To continue to produce mobile phones, Apple and Samsung will have to deal with the controversial cobalt industry
Apple finally seems to have gotten tired of the unethical supply chains that create the company’s ability to run out of raw material for the production of its handsets.
According to a Bloomberg report , Apple “is in contact to buy cobalt long-term supply directly from the miners for the first time.” If this is true, the company would work directly with the workers, who are primarily located in the Democratic Republic of Congo and have already been subject to considerable human rights violations, including the use of child labour.
Indeed, Apple (along with Samsung and Sony) were criticized in 2016 after a report from Amnesty International suggested that the company was using suppliers who purchased cobalt from areas with rampant child exploitation.
According to the complaint, approximately 40,000 children worked in the cobalt mines of Congo. The country provides more than 50% of the world’s cobalt. Metal has become highly valuable in recent years for being an important component in the production of lithium-ion batteries that power cell phones, laptops, vaporizers and future electric cars.
“No cobalt, no car battery. It is no hyperbole to say that with today’s technologies, cobalt is needed to save the planet from climate change, “said David S. Abraham, senior fellow at the Institute for the Analysis of Global Security in free translation) and superintendent of Technology, Rare and Electronics Materials Center, to Gizmodo.
Metal is so precious and rare that many battery manufacturers have been struggling to secure their own supply . But receiving a cobalt stock from the Republic of Congo imposes some very specific humanitarian challenges on companies. And that’s why some Apple competitors, such as Samsung SDI, a Samsung subsidiary that focuses almost exclusively on battery production, has been looking for alternative methods to secure cobalt supply chains. In the case of Samsung SDI, the company announced last week it would buy shares in a company that recycles old technology.
Abraham points out that Apple’s plan may be something good for mines to be involved in the business. In addition to keeping the supply of an increasingly precious metal, Apple working with the mines may potentially allow the company to decide how rare the metal is collected.
“They want to make sure they have reduced the environmental impact of mining and increase production as much as possible of human rights problems,” Abraham told Gizmodo. “They want to make their iPhones and whatever they are producing in their labs and want to make sure they will not end up on the Economist cover with a story accusing them of having fueled a war in the Congo.”
The supply chain for companies like Apple to Samsung have been criticized for actions related to child labour. These companies – and most electronics manufacturers – make use of chains that, though seem ethical, often are not.
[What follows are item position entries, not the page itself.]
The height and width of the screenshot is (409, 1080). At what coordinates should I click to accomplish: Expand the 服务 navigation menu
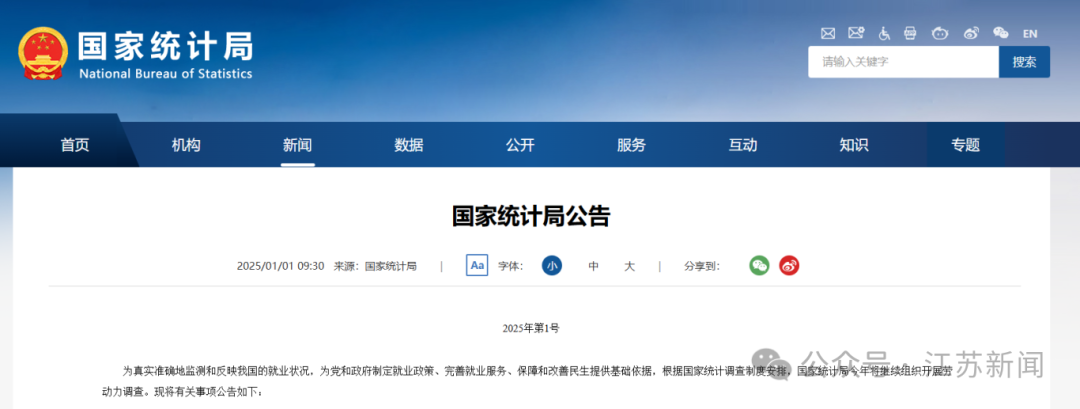[631, 145]
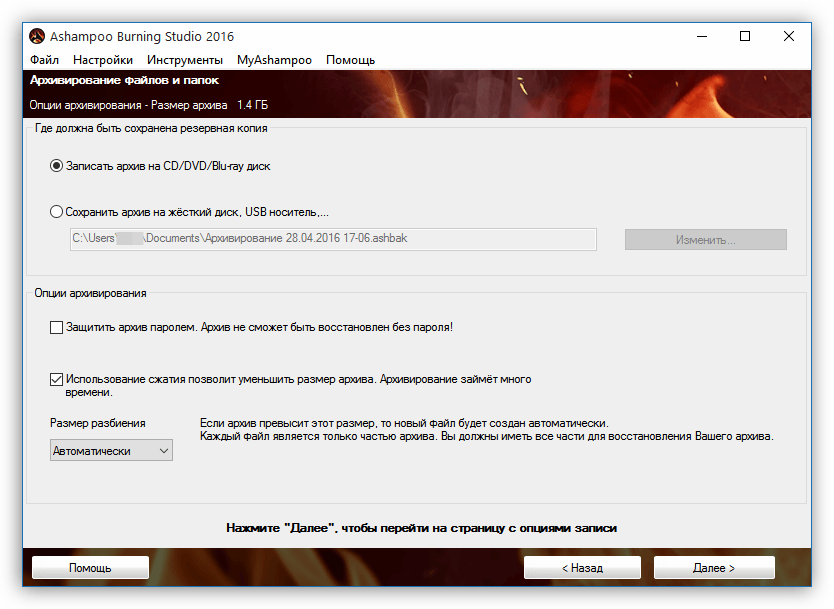This screenshot has height=609, width=834.
Task: Enable password protection for the archive
Action: 56,327
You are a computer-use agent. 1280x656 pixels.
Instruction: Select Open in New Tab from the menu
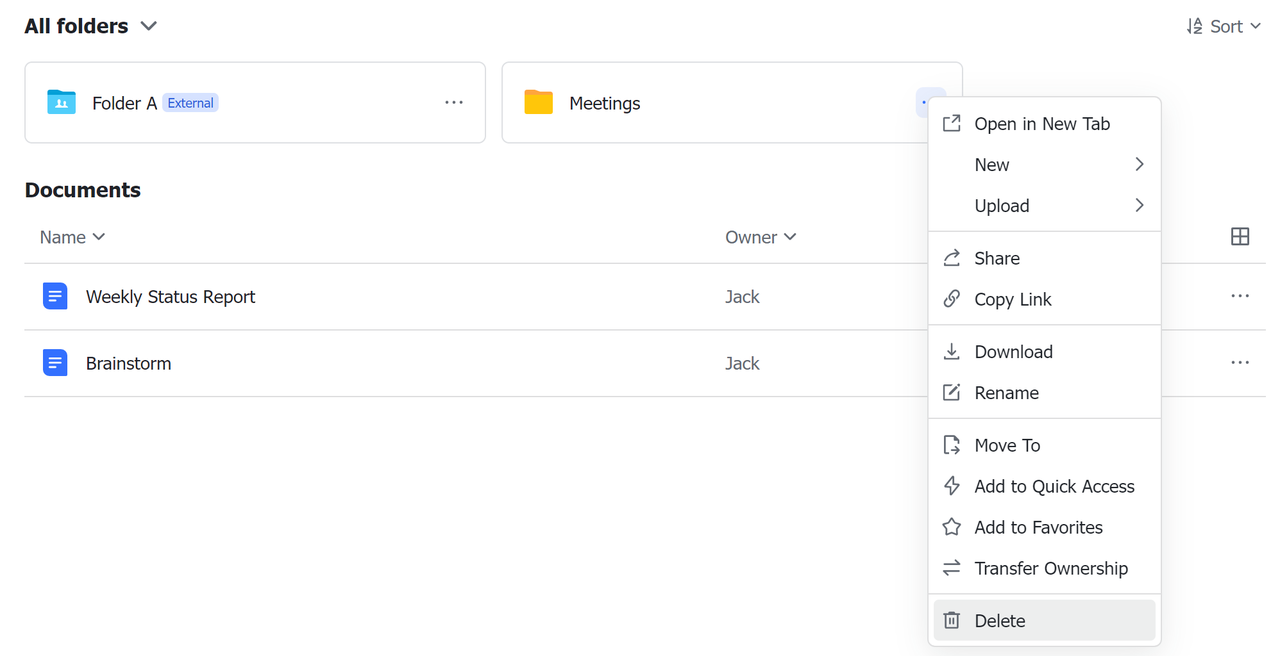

There is an obvious example of Apple’s relationship with Foxconn, which has already made headlines for making use of child labour and sheltering employees in grotesque conditions . But there are also issues not as visible but as problematic, such as child exploitation in cobalt mines, lithium mining that makes companies rich.
Abraham says that this tendency of companies to go directly into the source of the components they need will probably continue. “Companies fear that the market will not provide what they need,” he told Gizmodo. Which means that we will possibly begin to see more and more Apple mines and Samsung processing plants in the future. It is a problem if you fear that companies will become big and vast, but if these companies can actually reduce the number of human rights violations taking place in the mines, then the future may not be so bad.